(DATASET EXCERPTS begins)
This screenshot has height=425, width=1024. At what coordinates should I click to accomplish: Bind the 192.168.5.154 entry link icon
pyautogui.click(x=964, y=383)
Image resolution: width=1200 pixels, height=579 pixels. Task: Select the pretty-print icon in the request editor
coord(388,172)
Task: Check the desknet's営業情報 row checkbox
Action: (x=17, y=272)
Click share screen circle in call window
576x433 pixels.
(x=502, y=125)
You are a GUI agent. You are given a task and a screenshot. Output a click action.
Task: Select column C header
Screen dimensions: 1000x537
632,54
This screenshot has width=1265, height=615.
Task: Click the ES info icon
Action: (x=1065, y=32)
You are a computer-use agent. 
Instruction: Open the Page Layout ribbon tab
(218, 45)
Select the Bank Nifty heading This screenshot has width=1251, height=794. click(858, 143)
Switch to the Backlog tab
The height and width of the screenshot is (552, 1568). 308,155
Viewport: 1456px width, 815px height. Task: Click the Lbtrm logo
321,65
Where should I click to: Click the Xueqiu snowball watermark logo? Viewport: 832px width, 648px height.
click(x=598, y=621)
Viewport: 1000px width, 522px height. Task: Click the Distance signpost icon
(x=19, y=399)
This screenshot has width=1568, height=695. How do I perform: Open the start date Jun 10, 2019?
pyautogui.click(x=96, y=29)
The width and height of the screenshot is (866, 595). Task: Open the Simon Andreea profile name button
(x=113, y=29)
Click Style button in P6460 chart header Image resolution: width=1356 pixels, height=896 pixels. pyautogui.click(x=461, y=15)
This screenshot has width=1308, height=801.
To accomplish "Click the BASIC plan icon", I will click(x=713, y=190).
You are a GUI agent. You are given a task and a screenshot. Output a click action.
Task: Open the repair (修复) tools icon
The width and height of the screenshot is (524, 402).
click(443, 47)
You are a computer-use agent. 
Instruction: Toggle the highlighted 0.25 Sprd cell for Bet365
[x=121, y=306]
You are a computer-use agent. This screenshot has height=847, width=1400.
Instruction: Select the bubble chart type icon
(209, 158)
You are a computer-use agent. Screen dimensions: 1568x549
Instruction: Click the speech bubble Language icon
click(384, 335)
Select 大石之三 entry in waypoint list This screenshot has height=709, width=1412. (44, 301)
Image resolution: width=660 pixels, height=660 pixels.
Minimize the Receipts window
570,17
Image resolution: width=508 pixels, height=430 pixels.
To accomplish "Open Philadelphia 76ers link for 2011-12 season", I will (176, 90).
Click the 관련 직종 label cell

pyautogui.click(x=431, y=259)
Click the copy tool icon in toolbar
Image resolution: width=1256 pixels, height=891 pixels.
(DATASET EXCERPTS ends)
PROBLEM STATEMENT
Your answer should be a single number: the count of lines in these records that hold the string "header".

RESPONSE FOR THIS EXERCISE
2